=== Section Start ===

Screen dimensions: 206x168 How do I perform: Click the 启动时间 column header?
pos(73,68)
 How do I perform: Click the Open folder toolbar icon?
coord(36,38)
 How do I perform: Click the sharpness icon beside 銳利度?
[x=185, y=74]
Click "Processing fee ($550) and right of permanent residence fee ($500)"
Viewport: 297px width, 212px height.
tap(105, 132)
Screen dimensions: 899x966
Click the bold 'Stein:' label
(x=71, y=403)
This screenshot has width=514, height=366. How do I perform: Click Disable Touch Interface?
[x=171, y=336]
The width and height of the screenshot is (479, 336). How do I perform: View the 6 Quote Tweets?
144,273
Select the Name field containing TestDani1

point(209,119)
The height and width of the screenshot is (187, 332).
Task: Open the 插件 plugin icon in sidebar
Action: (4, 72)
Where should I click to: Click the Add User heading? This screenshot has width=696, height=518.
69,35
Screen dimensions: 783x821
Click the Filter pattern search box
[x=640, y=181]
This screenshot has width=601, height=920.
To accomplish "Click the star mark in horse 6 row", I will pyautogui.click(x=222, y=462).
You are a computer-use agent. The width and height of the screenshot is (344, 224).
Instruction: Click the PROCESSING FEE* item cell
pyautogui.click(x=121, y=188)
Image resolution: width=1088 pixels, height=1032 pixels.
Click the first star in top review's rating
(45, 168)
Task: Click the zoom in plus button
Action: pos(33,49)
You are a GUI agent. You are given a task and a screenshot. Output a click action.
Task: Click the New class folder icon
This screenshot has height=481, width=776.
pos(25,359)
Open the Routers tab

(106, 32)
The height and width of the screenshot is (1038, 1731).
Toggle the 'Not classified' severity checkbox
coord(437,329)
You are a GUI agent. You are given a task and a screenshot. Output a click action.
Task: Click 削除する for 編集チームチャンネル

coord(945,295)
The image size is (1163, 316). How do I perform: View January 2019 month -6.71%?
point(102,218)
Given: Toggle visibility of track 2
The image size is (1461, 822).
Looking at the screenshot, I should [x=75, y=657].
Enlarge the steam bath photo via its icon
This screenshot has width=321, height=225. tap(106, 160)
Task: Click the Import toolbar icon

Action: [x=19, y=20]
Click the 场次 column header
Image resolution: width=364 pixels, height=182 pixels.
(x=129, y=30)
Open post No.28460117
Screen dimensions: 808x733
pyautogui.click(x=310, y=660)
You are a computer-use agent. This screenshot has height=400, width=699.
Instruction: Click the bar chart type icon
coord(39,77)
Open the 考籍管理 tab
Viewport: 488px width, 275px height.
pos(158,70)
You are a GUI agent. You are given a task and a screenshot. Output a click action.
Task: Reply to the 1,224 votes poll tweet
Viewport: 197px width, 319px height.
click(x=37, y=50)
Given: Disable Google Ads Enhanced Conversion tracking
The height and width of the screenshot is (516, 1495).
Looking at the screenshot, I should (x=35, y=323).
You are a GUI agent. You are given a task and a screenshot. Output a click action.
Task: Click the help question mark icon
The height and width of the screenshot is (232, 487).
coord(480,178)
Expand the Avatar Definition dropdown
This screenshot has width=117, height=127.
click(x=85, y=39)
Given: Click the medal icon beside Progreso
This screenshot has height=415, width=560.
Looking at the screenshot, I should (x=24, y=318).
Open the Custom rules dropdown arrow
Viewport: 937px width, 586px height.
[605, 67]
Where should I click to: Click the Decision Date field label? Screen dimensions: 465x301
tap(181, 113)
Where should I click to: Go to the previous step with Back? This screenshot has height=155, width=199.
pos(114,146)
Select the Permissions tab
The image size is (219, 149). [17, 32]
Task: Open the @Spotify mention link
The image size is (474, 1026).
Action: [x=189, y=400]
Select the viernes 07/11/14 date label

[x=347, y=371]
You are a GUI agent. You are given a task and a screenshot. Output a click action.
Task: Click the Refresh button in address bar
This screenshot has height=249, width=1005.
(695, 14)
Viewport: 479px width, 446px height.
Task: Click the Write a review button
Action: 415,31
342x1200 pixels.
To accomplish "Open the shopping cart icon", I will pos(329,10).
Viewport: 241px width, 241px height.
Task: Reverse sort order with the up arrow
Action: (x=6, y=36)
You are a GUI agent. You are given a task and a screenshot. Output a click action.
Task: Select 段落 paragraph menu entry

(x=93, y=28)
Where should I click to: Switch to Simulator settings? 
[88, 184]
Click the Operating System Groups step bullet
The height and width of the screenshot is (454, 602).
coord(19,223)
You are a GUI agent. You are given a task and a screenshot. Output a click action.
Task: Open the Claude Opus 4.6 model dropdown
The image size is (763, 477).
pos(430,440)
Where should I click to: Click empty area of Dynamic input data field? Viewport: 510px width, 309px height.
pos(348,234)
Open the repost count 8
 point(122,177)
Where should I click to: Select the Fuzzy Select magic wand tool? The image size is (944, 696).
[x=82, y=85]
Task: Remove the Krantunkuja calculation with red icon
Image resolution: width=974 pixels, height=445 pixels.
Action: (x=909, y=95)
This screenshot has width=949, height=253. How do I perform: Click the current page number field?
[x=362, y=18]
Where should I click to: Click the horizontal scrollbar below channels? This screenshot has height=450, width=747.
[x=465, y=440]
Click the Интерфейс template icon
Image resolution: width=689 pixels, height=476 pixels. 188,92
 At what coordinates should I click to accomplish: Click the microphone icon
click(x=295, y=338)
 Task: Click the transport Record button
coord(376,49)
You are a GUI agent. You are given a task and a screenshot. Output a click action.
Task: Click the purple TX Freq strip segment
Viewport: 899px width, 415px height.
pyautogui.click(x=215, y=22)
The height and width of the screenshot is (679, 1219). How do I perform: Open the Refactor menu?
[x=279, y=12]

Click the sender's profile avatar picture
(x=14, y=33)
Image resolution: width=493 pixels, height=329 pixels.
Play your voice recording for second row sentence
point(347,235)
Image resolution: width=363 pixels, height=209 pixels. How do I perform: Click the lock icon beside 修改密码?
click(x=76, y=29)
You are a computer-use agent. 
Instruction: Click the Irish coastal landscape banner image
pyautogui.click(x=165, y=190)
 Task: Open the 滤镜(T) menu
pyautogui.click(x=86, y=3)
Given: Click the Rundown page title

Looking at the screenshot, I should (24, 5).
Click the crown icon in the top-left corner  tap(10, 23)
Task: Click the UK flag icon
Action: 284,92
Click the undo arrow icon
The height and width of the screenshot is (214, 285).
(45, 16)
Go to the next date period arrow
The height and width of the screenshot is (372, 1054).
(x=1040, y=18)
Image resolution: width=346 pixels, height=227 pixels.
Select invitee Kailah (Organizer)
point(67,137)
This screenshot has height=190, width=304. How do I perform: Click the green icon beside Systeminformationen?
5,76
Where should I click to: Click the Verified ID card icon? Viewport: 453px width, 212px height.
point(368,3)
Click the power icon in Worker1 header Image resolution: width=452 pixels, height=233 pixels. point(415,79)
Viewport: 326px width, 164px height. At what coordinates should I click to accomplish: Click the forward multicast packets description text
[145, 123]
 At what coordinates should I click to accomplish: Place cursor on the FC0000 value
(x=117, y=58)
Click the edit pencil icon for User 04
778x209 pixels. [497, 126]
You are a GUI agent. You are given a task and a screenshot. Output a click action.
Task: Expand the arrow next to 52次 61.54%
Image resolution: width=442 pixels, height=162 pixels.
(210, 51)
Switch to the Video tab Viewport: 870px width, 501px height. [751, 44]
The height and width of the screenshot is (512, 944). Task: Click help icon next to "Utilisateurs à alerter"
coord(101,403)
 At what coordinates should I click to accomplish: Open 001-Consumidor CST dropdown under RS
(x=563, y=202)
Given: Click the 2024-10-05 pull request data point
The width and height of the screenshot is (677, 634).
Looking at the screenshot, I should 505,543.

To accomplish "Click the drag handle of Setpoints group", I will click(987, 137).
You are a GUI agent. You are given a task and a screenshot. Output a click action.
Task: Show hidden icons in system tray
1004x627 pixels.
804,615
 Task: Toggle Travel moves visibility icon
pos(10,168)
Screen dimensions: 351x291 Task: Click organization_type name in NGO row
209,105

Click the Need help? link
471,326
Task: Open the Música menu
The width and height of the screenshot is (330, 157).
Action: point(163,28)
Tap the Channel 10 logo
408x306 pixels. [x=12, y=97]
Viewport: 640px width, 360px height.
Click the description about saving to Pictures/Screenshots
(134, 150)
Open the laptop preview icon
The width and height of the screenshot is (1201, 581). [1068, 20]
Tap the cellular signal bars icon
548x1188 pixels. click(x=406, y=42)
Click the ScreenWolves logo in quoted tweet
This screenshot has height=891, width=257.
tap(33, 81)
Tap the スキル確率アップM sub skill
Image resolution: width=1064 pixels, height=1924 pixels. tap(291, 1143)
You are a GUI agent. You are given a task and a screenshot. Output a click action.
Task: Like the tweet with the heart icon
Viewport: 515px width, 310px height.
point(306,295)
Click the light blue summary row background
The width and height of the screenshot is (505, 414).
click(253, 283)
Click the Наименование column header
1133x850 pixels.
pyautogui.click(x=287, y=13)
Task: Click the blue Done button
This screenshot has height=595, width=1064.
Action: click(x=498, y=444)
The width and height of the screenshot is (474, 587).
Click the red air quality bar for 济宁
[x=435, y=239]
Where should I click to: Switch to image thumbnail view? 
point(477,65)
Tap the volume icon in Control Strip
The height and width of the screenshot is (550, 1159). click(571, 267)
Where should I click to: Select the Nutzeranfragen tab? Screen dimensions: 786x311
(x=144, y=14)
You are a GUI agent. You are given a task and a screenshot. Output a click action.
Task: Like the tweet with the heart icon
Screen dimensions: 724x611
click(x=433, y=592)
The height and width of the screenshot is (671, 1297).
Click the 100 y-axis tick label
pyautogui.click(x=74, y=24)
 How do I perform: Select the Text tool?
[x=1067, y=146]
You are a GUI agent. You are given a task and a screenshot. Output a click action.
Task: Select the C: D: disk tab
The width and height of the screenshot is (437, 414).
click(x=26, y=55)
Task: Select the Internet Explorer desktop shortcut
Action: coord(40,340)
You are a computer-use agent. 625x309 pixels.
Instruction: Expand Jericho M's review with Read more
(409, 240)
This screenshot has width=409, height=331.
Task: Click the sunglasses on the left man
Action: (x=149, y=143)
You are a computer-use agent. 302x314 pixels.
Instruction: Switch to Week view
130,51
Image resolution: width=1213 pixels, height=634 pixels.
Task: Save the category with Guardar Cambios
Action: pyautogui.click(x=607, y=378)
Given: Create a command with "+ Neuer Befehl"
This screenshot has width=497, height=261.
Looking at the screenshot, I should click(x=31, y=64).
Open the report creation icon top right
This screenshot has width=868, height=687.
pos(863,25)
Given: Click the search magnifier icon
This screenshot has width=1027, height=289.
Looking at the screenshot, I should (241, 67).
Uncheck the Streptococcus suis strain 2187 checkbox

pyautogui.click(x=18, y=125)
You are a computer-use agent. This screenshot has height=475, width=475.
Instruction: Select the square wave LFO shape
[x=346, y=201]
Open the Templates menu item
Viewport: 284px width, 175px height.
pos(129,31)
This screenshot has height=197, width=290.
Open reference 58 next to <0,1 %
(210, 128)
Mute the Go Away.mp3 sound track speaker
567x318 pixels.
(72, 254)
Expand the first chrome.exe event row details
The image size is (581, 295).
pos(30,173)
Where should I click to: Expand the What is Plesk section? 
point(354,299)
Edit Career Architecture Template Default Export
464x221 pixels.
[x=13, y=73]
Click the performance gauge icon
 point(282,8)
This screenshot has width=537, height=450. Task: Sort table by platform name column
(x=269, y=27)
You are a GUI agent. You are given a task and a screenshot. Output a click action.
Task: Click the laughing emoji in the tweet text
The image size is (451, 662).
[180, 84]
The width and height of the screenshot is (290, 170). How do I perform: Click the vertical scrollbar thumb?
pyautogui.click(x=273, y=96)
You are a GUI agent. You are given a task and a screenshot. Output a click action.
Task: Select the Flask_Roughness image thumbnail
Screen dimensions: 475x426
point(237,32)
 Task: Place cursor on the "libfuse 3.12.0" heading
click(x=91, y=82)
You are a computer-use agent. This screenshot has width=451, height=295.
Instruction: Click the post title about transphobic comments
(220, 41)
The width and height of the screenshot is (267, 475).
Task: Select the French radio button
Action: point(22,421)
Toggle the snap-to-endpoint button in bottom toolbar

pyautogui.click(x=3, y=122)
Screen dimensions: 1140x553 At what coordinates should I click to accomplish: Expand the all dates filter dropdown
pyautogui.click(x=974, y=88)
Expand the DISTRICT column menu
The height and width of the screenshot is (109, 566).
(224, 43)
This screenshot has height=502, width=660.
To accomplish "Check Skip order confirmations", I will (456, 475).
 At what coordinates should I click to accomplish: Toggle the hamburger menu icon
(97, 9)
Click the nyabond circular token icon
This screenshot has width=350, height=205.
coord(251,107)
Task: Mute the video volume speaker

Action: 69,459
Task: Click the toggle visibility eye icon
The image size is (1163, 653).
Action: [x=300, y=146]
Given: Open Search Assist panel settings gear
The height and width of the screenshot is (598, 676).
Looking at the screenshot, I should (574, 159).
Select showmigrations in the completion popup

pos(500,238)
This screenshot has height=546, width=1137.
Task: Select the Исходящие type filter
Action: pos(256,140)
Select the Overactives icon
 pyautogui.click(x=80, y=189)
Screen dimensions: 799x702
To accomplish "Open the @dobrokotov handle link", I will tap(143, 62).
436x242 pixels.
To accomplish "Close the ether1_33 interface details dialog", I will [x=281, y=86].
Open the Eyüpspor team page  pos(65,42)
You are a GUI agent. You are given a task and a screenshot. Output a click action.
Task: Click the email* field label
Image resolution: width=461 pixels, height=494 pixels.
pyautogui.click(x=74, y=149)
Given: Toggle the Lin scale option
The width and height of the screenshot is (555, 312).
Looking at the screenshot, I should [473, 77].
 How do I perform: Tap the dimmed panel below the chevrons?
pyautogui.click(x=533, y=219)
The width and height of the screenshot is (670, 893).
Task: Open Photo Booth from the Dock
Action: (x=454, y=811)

=== Section End ===

» **WHAT YOU HAVE TO DO**
Write out again, exactly, the lines from the start of the entries up to and including the one with "This screenshot has width=601, height=920.". Nothing else belongs in the reply.

» **YOUR SOLUTION**
Screen dimensions: 206x168 How do I perform: Click the 启动时间 column header?
pos(73,68)
 How do I perform: Click the Open folder toolbar icon?
coord(36,38)
 How do I perform: Click the sharpness icon beside 銳利度?
[x=185, y=74]
Click "Processing fee ($550) and right of permanent residence fee ($500)"
Viewport: 297px width, 212px height.
tap(105, 132)
Screen dimensions: 899x966
Click the bold 'Stein:' label
(x=71, y=403)
This screenshot has width=514, height=366. How do I perform: Click Disable Touch Interface?
[x=171, y=336]
The width and height of the screenshot is (479, 336). How do I perform: View the 6 Quote Tweets?
144,273
Select the Name field containing TestDani1

point(209,119)
The height and width of the screenshot is (187, 332).
Task: Open the 插件 plugin icon in sidebar
Action: (4, 72)
Where should I click to: Click the Add User heading? This screenshot has width=696, height=518.
69,35
Screen dimensions: 783x821
Click the Filter pattern search box
[x=640, y=181]
This screenshot has width=601, height=920.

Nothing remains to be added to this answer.